Start of DOCUMENT EXTRACT

Thursday, July 31, 2014

dengue and redheads

Almost every region in Mexico has a message board where expatriates can share information and lie about themselves a little.  Or a whole lot.

Because the sites allow anonymous postings, people do not seem to care that by repeating the silliest of rumors their reputations could be a bit tarnished.  When you aren't anyone, you have nothing to lose.  (For the record, I use my own name.)

One of the silliest things I have ever read (outside of the pages of The Onion) showed up on our Tom Zap message board this Sunday.  In what could pass for breathless melodrama, "unoboca" (the poster's rather-revealing name) told us all that a new strain of dengue -- no, let me give the floor to unoboca.  I could not possibly paraphrase this. 

JUST heard that a couple just moved to Melaque and built their retirement home. The husband got very ill and flew back to Canada.

He died today from a never seen before strain of DENGUE attacked him and dissolved his spleen then going from there it went through all his organs......

End of DOCUMENT EXTRACT
Start of DATA EXCERPTS

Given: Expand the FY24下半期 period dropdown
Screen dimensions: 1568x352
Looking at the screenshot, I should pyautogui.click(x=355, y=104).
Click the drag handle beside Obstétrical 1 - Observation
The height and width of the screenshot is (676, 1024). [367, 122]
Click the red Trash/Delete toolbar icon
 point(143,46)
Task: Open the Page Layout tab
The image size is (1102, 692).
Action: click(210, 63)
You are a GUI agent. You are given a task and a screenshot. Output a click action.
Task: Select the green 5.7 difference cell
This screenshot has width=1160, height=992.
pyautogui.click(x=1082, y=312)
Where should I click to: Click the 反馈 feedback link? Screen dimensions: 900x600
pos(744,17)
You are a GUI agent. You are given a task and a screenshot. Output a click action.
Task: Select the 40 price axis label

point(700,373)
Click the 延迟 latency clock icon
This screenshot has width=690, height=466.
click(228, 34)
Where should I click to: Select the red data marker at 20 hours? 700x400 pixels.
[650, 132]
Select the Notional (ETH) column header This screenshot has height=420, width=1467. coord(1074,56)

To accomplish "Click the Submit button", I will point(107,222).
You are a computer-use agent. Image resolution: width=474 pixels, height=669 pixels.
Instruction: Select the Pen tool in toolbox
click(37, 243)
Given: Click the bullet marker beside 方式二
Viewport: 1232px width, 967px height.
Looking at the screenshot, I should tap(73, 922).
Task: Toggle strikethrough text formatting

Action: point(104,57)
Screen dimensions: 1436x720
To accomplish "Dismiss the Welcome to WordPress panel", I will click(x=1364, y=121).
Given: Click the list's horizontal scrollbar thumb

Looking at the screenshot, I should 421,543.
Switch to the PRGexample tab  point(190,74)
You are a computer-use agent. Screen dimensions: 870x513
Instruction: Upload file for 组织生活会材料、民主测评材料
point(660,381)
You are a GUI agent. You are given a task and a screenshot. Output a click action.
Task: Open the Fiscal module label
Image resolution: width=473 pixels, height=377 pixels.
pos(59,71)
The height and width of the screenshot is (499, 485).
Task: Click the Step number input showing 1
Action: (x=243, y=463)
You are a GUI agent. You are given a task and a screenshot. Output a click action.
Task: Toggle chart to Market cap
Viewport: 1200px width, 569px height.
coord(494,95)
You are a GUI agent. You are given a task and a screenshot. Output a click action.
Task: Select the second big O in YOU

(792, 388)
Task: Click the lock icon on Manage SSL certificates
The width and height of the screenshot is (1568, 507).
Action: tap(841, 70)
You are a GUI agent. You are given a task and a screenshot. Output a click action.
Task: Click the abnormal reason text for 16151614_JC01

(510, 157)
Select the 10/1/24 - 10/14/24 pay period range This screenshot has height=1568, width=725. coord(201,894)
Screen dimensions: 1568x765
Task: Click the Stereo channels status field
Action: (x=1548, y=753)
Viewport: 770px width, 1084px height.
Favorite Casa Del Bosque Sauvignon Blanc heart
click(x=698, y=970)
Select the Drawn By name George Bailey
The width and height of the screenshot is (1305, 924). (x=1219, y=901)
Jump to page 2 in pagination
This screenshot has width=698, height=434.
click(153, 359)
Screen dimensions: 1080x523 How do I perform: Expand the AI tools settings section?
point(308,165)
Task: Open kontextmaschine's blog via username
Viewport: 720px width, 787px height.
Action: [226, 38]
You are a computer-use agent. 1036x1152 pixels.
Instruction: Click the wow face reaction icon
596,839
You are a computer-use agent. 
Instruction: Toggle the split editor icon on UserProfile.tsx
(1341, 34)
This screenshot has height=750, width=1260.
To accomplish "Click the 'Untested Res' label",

End of DATA EXCERPTS

INSTRUCTIONS TO FOLLOW: Extend the blog post on dengue rumors, picking up after its final sentence. The lines above are separate material and are not part of the blog post on dengue rumors.

RESULT OF THE EXERCISE:
Are there anyone else sick from Dengue?

You should be worried...and take note......

He first thought he didn't feel good but it got worse....
Well, yes.  It got worse.  A lot worse.  It turned into a story that lacks all vestiges of veracity.

We later learn that the source of this ebola-like plague story comes from neither the Canadian Health service nor the Control for Disease Control.  The viral Paul Revere was "a customer of a landscaper friend of mine." 

What?  Was Joan Rivers too busy that day?

Of course, the story itself is so contradictory that only the "Elvis as Alien" crowd would even give it a second thought.

But unoboca is not alone in passing along tales too tall to be believed.  Several newspapers have run stories that redheads are becoming extinct because of -- yup, you guessed it -- climate change.

Alistair Moffat, managing director of ScotlandsDNA, said: "We think red hair in Scotland, Ireland and in the North of England is adaption to the climate.  I think the reason for light skin and red hair is that we do not get enough sun and we have to get all the Vitamin D we can.  If the climate is changing and it is to become more cloudy or less cloudy then this will affect the gene.  If it was to get less cloudy and there was more sun, then yes, there would be fewer people carrying the gene."
The story, of course, flushed out all the usual suspects decrying the loss of a chorus line of Lucies.  A careful reading of all those "think"s is proof enough that the tale was built of tinkertoys.

But it turns out to be flimsier than that.  Much flimsier.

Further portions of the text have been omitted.